From: "Beginner" <[EMAIL PROTECTED]>
> I have a huge XML file, 1.7GB, 53080215 lines. I am trying to extract 
> an attribute from each record (code=). I several problems one of 
> which is the size of the file is making it painful to test my scripts 
> and methods for parsing.
> 
> I would like to extract a few hundred records (by any means) so I can 
> experiment.  I think XPath is the way to go here. The file 
> (currently) sits on a *nix system but I was going to do the parsing 
> to on a Win32 workstation rather than steal all the memory on a 
> server.

If all you want (for now) is to get a smaller file for testing (and 
the file structure is not complex (i.e. the tag immediately bellow 
the root is repeated many times and there is no "footer" that you'd 
need to keep), you should take the first N megabytes, search for the 
last closing tag, throw away the stuff after that tag and append the 
closing root tag.

To process the real file then you'll definitely need something that 
doesn't attempt to parse the whole file and create a huge 
datastructure or maze of objects.

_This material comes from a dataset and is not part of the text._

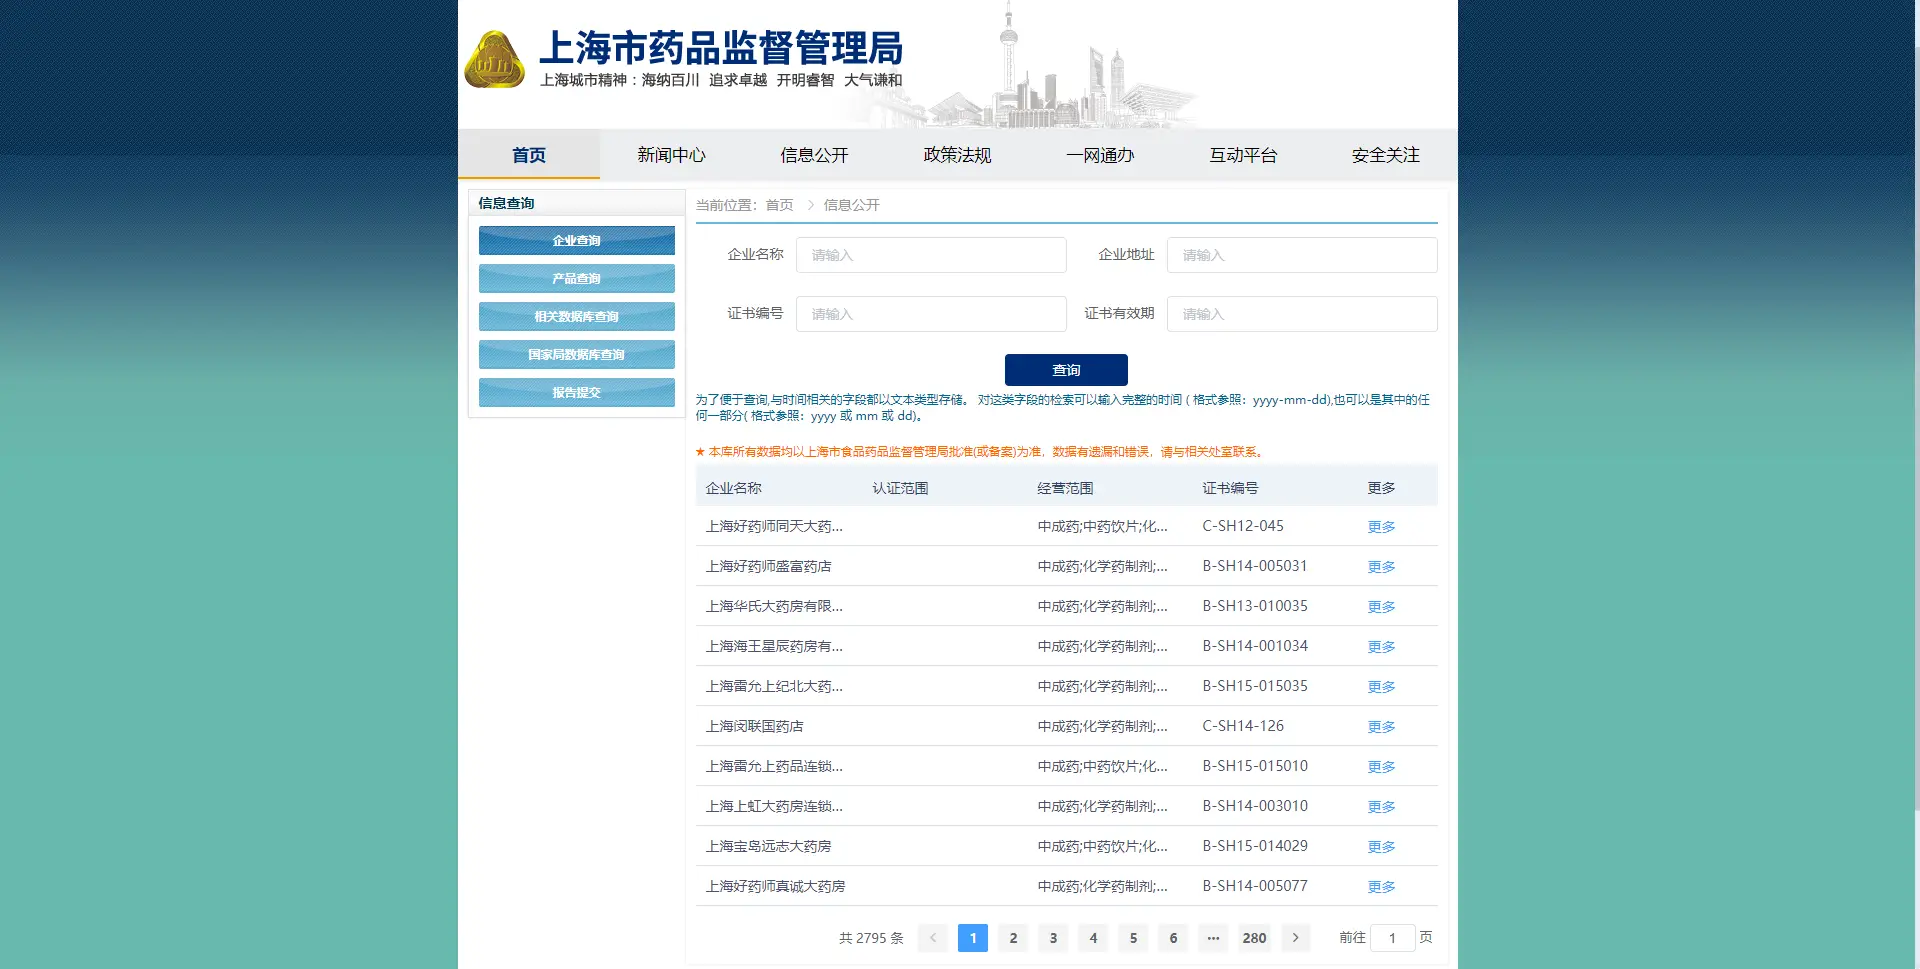
Task: Click the 报告提交 sidebar button
Action: coord(577,393)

You need something stream or chunk 
oriented. XML::Twig, XML::Rules (I promise I'll release a version 
that doesn't waste memory on whitespace around the tags if you don't 
need it within a week (http://www.perlmonks.org/?node_id=654367). The 

changes are done and seem to be working ...), some SAX oriented 
module, XML::Parser, ...
 
And you should definitely do that processing on the same box that 
stores the file ... you do not want to keep wasting network bandwidth 

with 1.7GB if all you need is a few pieces of info.

Jenda
===== [EMAIL PROTECTED] === http://Jenda.Krynicky.cz =====
When it comes to wine, women and song, wizards are allowed 
to get drunk and croon as much as they like.